According to survey results, knowledge of the environmental impact of chicken among consumers is low. Only half of survey participants (51%) are moderately knowledgeable about chicken's impact on the environment, while three-quarters (71%) are moderately knowledgeable about how chicken is produced. While most are familiar with topics related to animal welfare and processing, knowledge related to sustainability topics in the industry like water usage (20%), greenhouse gas emissions (21%) and water impact (19%) is limited. 

When it comes to factors driving purchase decisions, the environmental impact of chicken (34%) is as important as animal welfare (37%). Of note, taste (82%) and price (65%) continue to be the Top 2 drivers of purchase decisions.

Bridging the gap between perception and reality

Misconceptions abound surrounding the effects of chicken production on key environmental issues like pollution, water quality and transportation. Consumers surveyed believe these issues have a high environmental cost, but their knowledge and understanding of these issues is low. 

  • Water issues are seen as having high environmental impact, but consumers are less knowledgeable about them.
  • Water impact/water contamination (74%) and water usage (69%) are seen as high environmental costs, but current knowledge on both is low at 34% and 36%, respectively.
  • Greenhouse gas emissions and shipping are seen as having moderate environmental impact, but most consumers also have significantly less knowledge than average about these practices for chicken production.

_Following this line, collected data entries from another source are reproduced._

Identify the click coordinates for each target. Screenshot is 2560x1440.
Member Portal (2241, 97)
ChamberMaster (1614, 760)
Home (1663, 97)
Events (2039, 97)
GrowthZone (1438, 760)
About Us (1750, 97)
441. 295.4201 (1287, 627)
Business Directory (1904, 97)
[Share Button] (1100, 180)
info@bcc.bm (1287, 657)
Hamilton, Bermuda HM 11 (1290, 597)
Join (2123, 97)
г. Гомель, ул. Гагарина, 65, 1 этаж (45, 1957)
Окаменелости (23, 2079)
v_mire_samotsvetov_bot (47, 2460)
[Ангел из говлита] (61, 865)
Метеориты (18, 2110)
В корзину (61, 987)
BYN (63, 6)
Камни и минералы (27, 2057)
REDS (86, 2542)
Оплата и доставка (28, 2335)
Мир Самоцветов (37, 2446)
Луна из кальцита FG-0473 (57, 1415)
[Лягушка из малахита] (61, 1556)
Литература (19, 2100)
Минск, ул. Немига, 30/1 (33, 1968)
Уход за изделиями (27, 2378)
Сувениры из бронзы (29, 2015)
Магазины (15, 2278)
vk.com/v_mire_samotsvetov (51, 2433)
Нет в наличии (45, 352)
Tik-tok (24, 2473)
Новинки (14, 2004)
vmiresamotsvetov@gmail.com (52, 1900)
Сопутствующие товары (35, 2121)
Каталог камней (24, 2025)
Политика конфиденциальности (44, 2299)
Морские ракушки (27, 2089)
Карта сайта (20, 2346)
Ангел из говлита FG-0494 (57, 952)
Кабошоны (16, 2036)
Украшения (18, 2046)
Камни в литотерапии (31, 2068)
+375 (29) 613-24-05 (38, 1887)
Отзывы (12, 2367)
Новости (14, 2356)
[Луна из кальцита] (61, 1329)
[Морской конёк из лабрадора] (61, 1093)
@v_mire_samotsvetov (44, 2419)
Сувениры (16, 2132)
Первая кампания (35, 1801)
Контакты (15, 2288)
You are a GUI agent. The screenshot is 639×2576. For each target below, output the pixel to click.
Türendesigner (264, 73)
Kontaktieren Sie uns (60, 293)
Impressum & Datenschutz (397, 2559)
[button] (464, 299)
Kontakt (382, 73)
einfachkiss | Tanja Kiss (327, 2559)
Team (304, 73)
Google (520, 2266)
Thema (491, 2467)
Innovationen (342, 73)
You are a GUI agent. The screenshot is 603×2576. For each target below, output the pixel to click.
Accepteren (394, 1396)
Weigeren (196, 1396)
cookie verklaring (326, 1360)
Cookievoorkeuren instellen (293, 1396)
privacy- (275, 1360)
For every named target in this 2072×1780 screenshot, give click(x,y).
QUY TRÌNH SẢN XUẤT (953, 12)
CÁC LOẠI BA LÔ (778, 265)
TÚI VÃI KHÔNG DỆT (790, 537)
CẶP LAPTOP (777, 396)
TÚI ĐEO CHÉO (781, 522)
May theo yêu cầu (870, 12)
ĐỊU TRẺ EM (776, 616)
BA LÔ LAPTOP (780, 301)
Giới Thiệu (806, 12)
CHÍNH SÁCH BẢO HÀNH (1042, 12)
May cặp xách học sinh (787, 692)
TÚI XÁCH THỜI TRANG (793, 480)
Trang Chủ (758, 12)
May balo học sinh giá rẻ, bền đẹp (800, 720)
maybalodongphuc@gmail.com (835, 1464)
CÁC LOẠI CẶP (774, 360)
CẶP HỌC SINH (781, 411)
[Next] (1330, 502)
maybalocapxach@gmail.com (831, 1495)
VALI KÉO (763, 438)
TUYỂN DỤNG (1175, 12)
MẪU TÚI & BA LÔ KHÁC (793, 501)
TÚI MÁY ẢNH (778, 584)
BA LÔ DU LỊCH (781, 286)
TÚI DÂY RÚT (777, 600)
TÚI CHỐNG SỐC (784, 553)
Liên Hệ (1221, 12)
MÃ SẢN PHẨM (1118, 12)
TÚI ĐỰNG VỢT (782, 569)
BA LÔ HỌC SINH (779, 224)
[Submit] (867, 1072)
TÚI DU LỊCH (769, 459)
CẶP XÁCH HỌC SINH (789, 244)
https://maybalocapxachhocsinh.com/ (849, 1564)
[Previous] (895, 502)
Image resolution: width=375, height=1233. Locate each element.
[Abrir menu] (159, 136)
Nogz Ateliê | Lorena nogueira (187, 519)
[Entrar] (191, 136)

"As sustainability in agriculture continues to be a hot topic among U.S. shoppers, benchmarking perceptions and attitudes related to broiler chicken production and its impact on the environment is key to helping the industry better communicate with consumers," says Tom Super, spokesperson for NCC. "Based on what we hear, we can deliver accurate information to consumers and influencers in ways that will help them better understand industry-wide welfare and environmental standards that are core to the American-raised chicken they buy and eat."

About the survey

An online survey was fielded Jan. 14-23 of 1,000 general population Americans aged 18-64 years old who eat chicken (margin of error +/- 3.1%) and 500 Food eVangelists (margin of error +/-4.4%). Food eVangelists are defined as Americans who are particularly influential about food-related topics.